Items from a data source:
★ ★ ★ ★ ★ ★ ★
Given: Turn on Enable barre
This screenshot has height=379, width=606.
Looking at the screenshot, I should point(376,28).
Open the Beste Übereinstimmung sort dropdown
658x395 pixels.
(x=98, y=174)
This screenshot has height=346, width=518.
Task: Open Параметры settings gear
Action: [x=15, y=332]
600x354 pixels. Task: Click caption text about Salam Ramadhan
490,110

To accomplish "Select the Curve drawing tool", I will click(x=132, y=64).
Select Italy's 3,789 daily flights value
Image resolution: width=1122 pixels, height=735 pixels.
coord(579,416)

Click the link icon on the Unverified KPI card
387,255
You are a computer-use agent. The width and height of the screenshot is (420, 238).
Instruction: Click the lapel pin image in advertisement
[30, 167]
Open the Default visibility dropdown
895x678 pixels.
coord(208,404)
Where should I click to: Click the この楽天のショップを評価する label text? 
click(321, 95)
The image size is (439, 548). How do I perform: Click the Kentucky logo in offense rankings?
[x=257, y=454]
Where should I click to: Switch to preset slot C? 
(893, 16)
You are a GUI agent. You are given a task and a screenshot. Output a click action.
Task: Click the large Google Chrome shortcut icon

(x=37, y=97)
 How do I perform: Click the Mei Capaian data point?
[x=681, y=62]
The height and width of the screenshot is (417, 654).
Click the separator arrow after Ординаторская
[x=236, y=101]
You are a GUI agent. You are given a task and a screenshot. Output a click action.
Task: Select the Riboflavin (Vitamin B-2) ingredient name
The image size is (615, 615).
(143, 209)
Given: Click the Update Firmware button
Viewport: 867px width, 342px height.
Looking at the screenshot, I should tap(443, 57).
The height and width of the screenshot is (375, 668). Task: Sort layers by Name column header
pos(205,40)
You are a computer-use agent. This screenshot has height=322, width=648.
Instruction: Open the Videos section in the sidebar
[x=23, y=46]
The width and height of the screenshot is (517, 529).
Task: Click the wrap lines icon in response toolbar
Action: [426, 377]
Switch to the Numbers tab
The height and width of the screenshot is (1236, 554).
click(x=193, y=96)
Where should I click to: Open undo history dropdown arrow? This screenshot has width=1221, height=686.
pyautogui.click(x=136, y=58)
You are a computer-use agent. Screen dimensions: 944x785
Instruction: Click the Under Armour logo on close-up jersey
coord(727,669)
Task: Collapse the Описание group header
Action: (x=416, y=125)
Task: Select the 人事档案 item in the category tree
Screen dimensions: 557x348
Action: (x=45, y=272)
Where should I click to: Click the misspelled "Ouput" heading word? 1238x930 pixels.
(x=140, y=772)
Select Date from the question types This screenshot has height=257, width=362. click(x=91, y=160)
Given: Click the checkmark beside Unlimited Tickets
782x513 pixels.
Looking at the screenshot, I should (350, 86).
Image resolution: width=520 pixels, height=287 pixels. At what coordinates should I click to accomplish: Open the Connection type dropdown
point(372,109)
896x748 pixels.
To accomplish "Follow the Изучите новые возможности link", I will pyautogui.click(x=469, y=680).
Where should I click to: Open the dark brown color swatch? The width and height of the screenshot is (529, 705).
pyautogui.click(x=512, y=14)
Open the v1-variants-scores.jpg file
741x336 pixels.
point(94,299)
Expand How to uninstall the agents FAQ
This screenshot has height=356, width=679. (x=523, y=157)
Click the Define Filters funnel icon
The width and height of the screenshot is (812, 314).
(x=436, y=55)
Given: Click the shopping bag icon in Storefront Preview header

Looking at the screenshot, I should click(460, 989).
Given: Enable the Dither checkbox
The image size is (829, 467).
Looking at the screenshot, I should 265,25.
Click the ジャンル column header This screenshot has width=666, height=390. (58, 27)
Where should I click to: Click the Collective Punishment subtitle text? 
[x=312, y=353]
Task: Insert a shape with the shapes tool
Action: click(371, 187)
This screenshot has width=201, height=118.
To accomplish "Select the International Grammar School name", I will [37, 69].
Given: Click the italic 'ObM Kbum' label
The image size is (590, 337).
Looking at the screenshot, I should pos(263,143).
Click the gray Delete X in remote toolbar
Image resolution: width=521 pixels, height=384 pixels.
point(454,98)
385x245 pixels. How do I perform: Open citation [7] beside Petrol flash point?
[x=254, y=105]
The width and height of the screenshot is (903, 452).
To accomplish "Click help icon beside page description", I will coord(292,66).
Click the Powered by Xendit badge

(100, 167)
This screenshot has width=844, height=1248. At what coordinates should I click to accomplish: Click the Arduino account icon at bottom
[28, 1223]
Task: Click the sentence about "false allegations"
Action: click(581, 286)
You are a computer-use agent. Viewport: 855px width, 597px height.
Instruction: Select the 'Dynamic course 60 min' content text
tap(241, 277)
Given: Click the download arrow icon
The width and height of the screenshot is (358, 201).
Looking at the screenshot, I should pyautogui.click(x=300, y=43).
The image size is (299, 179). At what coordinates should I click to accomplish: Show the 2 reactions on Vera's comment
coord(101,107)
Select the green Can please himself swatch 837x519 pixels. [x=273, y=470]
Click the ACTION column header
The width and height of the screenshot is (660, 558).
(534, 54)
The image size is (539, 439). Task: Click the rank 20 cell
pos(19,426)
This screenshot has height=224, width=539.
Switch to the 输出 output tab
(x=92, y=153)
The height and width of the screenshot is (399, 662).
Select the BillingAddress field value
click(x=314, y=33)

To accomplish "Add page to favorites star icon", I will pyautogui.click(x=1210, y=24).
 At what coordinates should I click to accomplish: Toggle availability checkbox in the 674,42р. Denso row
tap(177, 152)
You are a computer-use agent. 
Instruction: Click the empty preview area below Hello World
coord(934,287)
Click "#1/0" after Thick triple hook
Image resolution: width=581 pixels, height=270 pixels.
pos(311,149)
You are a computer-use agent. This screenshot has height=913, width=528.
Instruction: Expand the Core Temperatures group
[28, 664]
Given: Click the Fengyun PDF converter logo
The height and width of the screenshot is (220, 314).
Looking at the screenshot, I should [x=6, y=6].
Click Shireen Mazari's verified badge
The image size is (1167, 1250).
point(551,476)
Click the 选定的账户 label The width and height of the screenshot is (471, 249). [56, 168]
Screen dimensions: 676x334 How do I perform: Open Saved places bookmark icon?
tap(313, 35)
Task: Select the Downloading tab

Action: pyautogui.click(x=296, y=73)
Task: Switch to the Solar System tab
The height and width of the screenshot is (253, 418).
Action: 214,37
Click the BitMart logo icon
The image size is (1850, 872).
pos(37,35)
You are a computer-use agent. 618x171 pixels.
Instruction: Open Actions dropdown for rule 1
★ ★ ★ ★ ★ ★ ★
_Task item:_ Produce a verbatim copy of each record above.

_Completed exercise:_
Given: Turn on Enable barre
This screenshot has height=379, width=606.
Looking at the screenshot, I should point(376,28).
Open the Beste Übereinstimmung sort dropdown
658x395 pixels.
(x=98, y=174)
This screenshot has height=346, width=518.
Task: Open Параметры settings gear
Action: [x=15, y=332]
600x354 pixels. Task: Click caption text about Salam Ramadhan
490,110

To accomplish "Select the Curve drawing tool", I will click(x=132, y=64).
Select Italy's 3,789 daily flights value
Image resolution: width=1122 pixels, height=735 pixels.
coord(579,416)

Click the link icon on the Unverified KPI card
387,255
You are a computer-use agent. The width and height of the screenshot is (420, 238).
Instruction: Click the lapel pin image in advertisement
[30, 167]
Open the Default visibility dropdown
895x678 pixels.
coord(208,404)
Where should I click to: Click the この楽天のショップを評価する label text? 
click(321, 95)
The image size is (439, 548). How do I perform: Click the Kentucky logo in offense rankings?
[x=257, y=454]
Where should I click to: Switch to preset slot C? 
(893, 16)
You are a GUI agent. You are given a task and a screenshot. Output a click action.
Task: Click the large Google Chrome shortcut icon

(x=37, y=97)
 How do I perform: Click the Mei Capaian data point?
[x=681, y=62]
The height and width of the screenshot is (417, 654).
Click the separator arrow after Ординаторская
[x=236, y=101]
You are a GUI agent. You are given a task and a screenshot. Output a click action.
Task: Select the Riboflavin (Vitamin B-2) ingredient name
The image size is (615, 615).
(143, 209)
Given: Click the Update Firmware button
Viewport: 867px width, 342px height.
Looking at the screenshot, I should tap(443, 57).
The height and width of the screenshot is (375, 668). Task: Sort layers by Name column header
pos(205,40)
You are a computer-use agent. This screenshot has height=322, width=648.
Instruction: Open the Videos section in the sidebar
[x=23, y=46]
The width and height of the screenshot is (517, 529).
Task: Click the wrap lines icon in response toolbar
Action: [426, 377]
Switch to the Numbers tab
The height and width of the screenshot is (1236, 554).
click(x=193, y=96)
Where should I click to: Open undo history dropdown arrow? This screenshot has width=1221, height=686.
pyautogui.click(x=136, y=58)
You are a computer-use agent. Screen dimensions: 944x785
Instruction: Click the Under Armour logo on close-up jersey
coord(727,669)
Task: Collapse the Описание group header
Action: (x=416, y=125)
Task: Select the 人事档案 item in the category tree
Screen dimensions: 557x348
Action: (x=45, y=272)
Where should I click to: Click the misspelled "Ouput" heading word? 1238x930 pixels.
(x=140, y=772)
Select Date from the question types This screenshot has height=257, width=362. click(x=91, y=160)
Given: Click the checkmark beside Unlimited Tickets
782x513 pixels.
Looking at the screenshot, I should (350, 86).
Image resolution: width=520 pixels, height=287 pixels. At what coordinates should I click to accomplish: Open the Connection type dropdown
point(372,109)
896x748 pixels.
To accomplish "Follow the Изучите новые возможности link", I will pyautogui.click(x=469, y=680).
Where should I click to: Open the dark brown color swatch? The width and height of the screenshot is (529, 705).
pyautogui.click(x=512, y=14)
Open the v1-variants-scores.jpg file
741x336 pixels.
point(94,299)
Expand How to uninstall the agents FAQ
This screenshot has height=356, width=679. (x=523, y=157)
Click the Define Filters funnel icon
The width and height of the screenshot is (812, 314).
(x=436, y=55)
Given: Click the shopping bag icon in Storefront Preview header

Looking at the screenshot, I should click(460, 989).
Given: Enable the Dither checkbox
The image size is (829, 467).
Looking at the screenshot, I should 265,25.
Click the ジャンル column header This screenshot has width=666, height=390. (58, 27)
Where should I click to: Click the Collective Punishment subtitle text? 
[x=312, y=353]
Task: Insert a shape with the shapes tool
Action: click(371, 187)
This screenshot has width=201, height=118.
To accomplish "Select the International Grammar School name", I will [37, 69].
Given: Click the italic 'ObM Kbum' label
The image size is (590, 337).
Looking at the screenshot, I should pos(263,143).
Click the gray Delete X in remote toolbar
Image resolution: width=521 pixels, height=384 pixels.
point(454,98)
385x245 pixels. How do I perform: Open citation [7] beside Petrol flash point?
[x=254, y=105]
The width and height of the screenshot is (903, 452).
To accomplish "Click help icon beside page description", I will coord(292,66).
Click the Powered by Xendit badge

(100, 167)
This screenshot has width=844, height=1248. At what coordinates should I click to accomplish: Click the Arduino account icon at bottom
[28, 1223]
Task: Click the sentence about "false allegations"
Action: click(581, 286)
You are a computer-use agent. Viewport: 855px width, 597px height.
Instruction: Select the 'Dynamic course 60 min' content text
tap(241, 277)
Given: Click the download arrow icon
The width and height of the screenshot is (358, 201).
Looking at the screenshot, I should pyautogui.click(x=300, y=43).
The image size is (299, 179). At what coordinates should I click to accomplish: Show the 2 reactions on Vera's comment
coord(101,107)
Select the green Can please himself swatch 837x519 pixels. [x=273, y=470]
Click the ACTION column header
The width and height of the screenshot is (660, 558).
(534, 54)
The image size is (539, 439). Task: Click the rank 20 cell
pos(19,426)
This screenshot has height=224, width=539.
Switch to the 输出 output tab
(x=92, y=153)
The height and width of the screenshot is (399, 662).
Select the BillingAddress field value
click(x=314, y=33)

To accomplish "Add page to favorites star icon", I will pyautogui.click(x=1210, y=24).
 At what coordinates should I click to accomplish: Toggle availability checkbox in the 674,42р. Denso row
tap(177, 152)
You are a computer-use agent. 
Instruction: Click the empty preview area below Hello World
coord(934,287)
Click "#1/0" after Thick triple hook
Image resolution: width=581 pixels, height=270 pixels.
pos(311,149)
You are a computer-use agent. This screenshot has height=913, width=528.
Instruction: Expand the Core Temperatures group
[28, 664]
Given: Click the Fengyun PDF converter logo
The height and width of the screenshot is (220, 314).
Looking at the screenshot, I should [x=6, y=6].
Click Shireen Mazari's verified badge
The image size is (1167, 1250).
point(551,476)
Click the 选定的账户 label The width and height of the screenshot is (471, 249). [56, 168]
Screen dimensions: 676x334 How do I perform: Open Saved places bookmark icon?
tap(313, 35)
Task: Select the Downloading tab

Action: pyautogui.click(x=296, y=73)
Task: Switch to the Solar System tab
The height and width of the screenshot is (253, 418).
Action: 214,37
Click the BitMart logo icon
The image size is (1850, 872).
pos(37,35)
You are a computer-use agent. 618x171 pixels.
Instruction: Open Actions dropdown for rule 1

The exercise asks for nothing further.